The School of Humanities and Social Sciences hosted a webinar on the future of education: re-imagining education with e-Learning. Stephen Ng’ang’a, the University Registrar, led the discussion that was attended by staff, students, aspiring students and parents.
Education Cabinet Secretary Prof. George Magoha has stated that the decision to allow learners back to class is largely dependent on the COVID-19 curve in the country. The government has now directed all learning institutions to remain closed until January 2021.
Modes of assessments
Universities have thus been thrust unexpectedly into remote teaching and learning with institutions grappling, among other issues, with internet connectivity, availability of online learning infrastructure and new modes of assessments that suit the shift to learning through online platforms.
“The pandemic is teaching us that we cannot approach education as we have in the past. It is critical going forward to equip each student in the country with gadgets that enable them learn online,” Mr. Ng’ang’a said.

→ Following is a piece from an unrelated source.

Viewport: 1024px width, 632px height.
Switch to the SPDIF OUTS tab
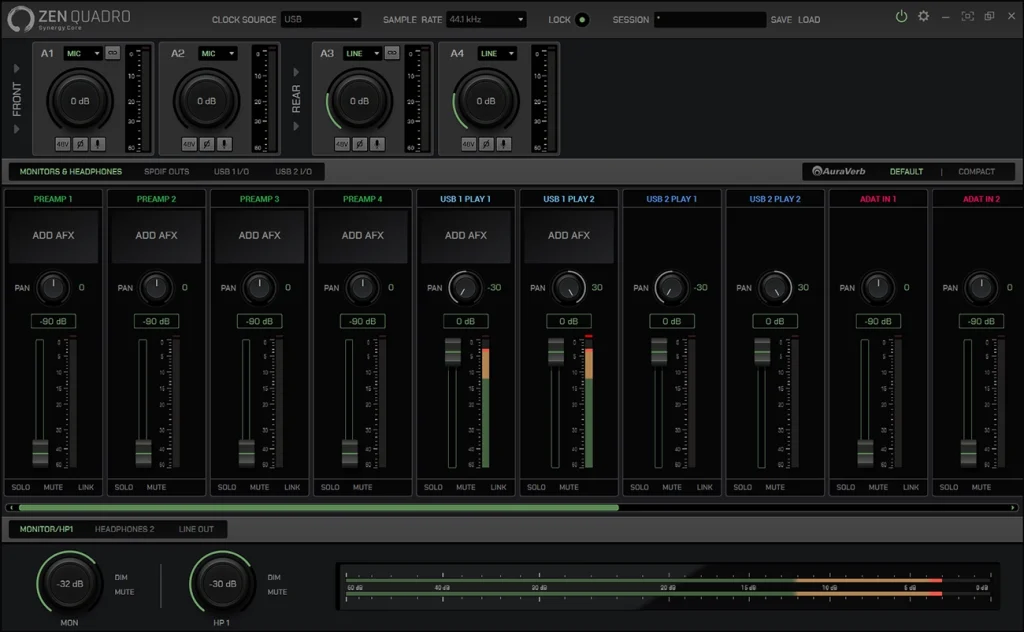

Strathmore’s existing laptop policy which begun in 2014 offers all full time students a laptop thus closing in on the gap of digital inequalities. To complete the package, the University has been providing bundles, through a partnership with Safaricom Ltd. The partnership entails a customized Safaricom package for the University’s needs at an affordable rate of Kes. 500 for a monthly 10GB internet bundle to access Strathmore designated e-learning sites and online classes.

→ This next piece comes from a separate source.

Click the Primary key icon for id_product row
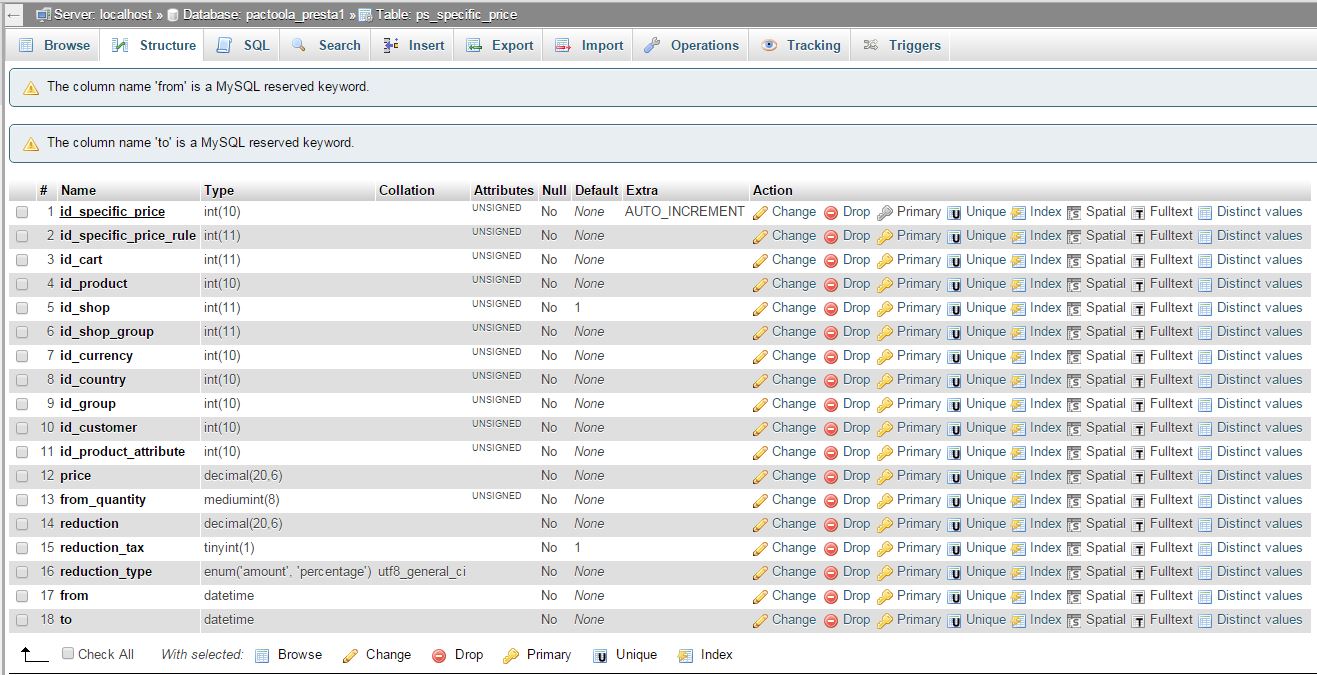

Mr. Ng’ang’a stressed the importance of a culture of continuous learning for teachers and lecturers noting that a one-off training does not consider emerging trends in the education sector such as technology.
Another topic raised focused on the impact learning through online platforms has on the development of children since education is a human experience. “What are the effects of minimised human interaction and reduced time for play?”
One participant speculated whether more parents should now embrace homeschooling given the current situation in the country. So far, parents who choose to go the homeschooling route are required to register with the government and are allowed to register their children for national exams. However, there is still no law that recognizes the system in the country, a situation home schooling parents have been pushing to change.
The pandemic has certainly changed the outlook of education and exposed vulnerabilities in the Kenyan education sector. The future of education now points towards utilization of technology and blended learning, which would require students to attend on-campus lessons with others still being offered through online platforms.